Tropical "Snokeling"

The rain and wind woke us up early, but the passing storm cooled the air and cleaned the sand of footprints. After a breakfast that included the most delicious mango we'd ever eaten, the hotel manager brought us our snorkel fins and masks to try on. (All of the local establishments had misspelled snorkel on their information boards, as snokel. We think that the establishments must have copied the mistake from one another.) After we were outfitted in swimsuits and sunblock we were introduced to the "Captain" of our boat -- a local teenager that spoke a little English. It was low-tide, so we followed our Captain out through the tide-pools to where the boat (and his first mate) were anchored, in about mid-thigh deep water.

The vessel was a traditional handmade outrigger canoe, called a dhow, complete with a hand-sewn sail made of out of plastic-woven rice sacks that looked like a colorful patchwork quilt. The body of the boat was carved out of a large mangrove log, and was very long, narrow and cut down two feet or so under the surface of the water. The canoe was balanced by outrigger logs, and the reversible-direction sail hung from a rough log mast. We stood in the belly of the canoe, each of us resting on opposite sides of the hull. The first mate pulled up the anchor and then the captain helped him raise the sail. They pointed us out to sea, and we set sail for the reef just off shore.

After about twenty minutes of remarkably smooth sailing, we joined a cluster of other boats anchored at the reef. Moments later we had on our fins and snorkels and jumped in. The water was the temperature for swimming -- like a heated pool. Almost instantly after putting our faces under water, we began seeing fish, and after swimming just a few feet away from the boat we were in a tropical coral reef extravaganza. It was as if we'd been dropped into a well stocked tropical fish tank. Fish of every color, shape and size darted in and out of the coral reef around us. Gigantic and brightly colored sea stars, sea urchins and clams littered the sea floor. We saw whole schools of nearly translucent, sardine sized fish, fish that camouflaged themselves to match the coral, and fish that looked like ones we might want to eat.
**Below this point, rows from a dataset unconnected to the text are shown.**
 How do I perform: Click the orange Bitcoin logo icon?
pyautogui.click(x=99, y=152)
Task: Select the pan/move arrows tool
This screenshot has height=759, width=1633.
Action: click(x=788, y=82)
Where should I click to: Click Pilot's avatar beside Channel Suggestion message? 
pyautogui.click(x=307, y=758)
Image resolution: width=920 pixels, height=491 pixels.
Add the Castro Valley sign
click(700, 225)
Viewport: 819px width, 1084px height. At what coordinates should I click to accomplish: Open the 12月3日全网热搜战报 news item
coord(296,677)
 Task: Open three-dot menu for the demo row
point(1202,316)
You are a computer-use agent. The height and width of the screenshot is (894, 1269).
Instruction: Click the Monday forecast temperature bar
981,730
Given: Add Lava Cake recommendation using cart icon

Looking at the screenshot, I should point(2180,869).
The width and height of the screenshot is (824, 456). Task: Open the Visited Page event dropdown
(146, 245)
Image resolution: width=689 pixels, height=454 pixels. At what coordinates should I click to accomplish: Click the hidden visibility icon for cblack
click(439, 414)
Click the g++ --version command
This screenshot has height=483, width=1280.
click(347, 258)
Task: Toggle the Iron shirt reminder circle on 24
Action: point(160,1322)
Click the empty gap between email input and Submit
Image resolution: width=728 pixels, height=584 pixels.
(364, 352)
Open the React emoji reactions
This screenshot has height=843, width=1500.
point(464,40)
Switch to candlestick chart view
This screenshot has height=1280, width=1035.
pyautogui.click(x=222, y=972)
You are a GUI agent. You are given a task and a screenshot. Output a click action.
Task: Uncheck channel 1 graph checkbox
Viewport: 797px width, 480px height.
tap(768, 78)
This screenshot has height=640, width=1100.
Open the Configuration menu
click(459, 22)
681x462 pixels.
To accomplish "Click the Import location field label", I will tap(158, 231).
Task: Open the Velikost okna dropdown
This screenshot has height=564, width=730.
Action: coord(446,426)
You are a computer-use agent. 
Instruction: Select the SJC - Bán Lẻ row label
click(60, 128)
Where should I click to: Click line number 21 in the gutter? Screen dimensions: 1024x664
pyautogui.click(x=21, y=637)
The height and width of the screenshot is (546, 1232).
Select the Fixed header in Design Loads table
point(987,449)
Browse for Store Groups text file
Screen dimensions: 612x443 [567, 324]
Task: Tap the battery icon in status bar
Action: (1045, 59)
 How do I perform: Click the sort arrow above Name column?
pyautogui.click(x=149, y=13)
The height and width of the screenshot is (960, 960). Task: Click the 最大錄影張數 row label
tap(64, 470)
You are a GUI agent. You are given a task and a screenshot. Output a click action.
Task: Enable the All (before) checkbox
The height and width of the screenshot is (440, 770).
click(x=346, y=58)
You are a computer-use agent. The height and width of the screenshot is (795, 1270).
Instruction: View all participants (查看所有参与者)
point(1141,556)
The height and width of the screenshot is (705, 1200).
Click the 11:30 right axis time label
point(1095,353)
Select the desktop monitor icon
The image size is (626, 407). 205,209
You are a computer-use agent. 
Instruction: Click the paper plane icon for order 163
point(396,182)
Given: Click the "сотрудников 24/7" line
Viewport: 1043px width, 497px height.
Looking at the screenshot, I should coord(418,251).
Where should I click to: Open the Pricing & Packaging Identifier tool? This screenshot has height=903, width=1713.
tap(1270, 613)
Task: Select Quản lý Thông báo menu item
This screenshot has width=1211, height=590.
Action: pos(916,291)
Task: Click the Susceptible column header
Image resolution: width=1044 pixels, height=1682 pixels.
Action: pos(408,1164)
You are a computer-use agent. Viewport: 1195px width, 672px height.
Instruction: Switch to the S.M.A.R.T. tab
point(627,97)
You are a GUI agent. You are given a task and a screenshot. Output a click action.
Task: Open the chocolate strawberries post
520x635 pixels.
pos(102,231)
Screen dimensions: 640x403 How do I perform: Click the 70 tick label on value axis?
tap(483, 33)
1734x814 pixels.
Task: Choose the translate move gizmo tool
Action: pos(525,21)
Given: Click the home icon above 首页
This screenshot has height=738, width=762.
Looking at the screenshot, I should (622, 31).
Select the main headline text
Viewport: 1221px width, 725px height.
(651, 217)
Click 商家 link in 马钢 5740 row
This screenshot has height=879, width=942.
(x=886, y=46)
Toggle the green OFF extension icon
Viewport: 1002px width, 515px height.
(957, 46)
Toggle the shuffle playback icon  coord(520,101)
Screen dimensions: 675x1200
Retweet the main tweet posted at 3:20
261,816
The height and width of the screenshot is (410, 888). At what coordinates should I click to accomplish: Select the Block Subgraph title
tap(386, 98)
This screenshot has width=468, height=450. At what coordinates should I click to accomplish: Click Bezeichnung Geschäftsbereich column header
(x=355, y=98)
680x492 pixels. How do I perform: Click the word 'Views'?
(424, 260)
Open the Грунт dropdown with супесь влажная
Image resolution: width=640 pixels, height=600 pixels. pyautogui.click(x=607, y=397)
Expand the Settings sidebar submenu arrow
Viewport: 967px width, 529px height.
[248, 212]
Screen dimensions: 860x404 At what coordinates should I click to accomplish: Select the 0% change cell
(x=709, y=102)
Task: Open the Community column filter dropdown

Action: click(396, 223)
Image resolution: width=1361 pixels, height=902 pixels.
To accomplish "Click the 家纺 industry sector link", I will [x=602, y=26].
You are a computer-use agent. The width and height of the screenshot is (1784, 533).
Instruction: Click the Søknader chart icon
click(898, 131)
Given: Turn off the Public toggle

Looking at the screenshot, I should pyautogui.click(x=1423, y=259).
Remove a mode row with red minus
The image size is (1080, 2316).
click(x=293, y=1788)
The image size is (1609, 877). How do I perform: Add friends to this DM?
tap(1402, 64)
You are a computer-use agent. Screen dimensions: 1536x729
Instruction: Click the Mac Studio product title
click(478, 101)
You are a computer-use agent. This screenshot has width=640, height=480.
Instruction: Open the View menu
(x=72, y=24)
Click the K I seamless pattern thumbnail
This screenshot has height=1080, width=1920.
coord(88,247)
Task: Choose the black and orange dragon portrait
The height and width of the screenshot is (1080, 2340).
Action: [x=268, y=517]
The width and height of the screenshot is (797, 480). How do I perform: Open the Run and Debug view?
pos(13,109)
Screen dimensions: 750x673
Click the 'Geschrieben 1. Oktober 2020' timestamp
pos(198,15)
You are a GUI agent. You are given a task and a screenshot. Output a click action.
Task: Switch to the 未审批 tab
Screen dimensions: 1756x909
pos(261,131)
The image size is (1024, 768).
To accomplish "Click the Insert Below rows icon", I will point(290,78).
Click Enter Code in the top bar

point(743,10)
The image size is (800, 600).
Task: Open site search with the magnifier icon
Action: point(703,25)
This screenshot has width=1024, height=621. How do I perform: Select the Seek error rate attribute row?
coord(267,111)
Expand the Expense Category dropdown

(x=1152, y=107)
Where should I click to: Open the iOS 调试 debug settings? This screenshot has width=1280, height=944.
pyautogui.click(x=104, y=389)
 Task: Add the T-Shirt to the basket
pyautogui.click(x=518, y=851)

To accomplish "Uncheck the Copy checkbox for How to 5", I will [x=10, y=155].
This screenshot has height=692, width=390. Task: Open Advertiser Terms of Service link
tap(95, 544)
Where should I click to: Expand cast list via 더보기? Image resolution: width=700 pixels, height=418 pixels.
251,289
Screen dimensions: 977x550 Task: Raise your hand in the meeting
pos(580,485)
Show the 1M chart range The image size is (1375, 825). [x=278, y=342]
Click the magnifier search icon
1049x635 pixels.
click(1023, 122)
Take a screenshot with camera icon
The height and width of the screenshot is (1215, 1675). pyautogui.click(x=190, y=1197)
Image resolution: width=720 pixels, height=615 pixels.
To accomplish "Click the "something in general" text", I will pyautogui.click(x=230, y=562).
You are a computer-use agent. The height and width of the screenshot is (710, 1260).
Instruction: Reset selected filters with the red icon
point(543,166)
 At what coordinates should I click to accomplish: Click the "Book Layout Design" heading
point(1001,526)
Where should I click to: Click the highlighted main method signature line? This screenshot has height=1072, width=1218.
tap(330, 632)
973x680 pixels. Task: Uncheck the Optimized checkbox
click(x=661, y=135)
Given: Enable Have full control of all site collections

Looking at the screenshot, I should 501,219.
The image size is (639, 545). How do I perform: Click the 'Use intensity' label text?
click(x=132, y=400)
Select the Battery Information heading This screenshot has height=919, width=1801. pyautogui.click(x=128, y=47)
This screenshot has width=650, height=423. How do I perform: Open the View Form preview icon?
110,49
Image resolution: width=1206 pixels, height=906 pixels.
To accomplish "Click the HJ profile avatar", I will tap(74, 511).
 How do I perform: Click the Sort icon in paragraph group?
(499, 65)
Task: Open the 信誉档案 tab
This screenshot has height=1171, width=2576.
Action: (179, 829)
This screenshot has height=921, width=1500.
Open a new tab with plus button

Andrew never quite got the knack for keeping water out of his mask and snorkel, so retired to the boat after he'd seen the highlights. Shortly after he returned the boat, the first mate swam up with two small octopus that he'd just speared. He threw them into the bottom of the boat to presumably be sold at market upon return to shore. Allison continued to explore the reef for some time until she got wrinkled enough to call it a day. When we were both safely back in the boat, our crew hauled in the anchor, raised the sail and pointed us back toward the shore. The strong north wind meant that we had to first sail inland down the coast, then double back to get to our stretch of beach, and took about twice as long as sailing out.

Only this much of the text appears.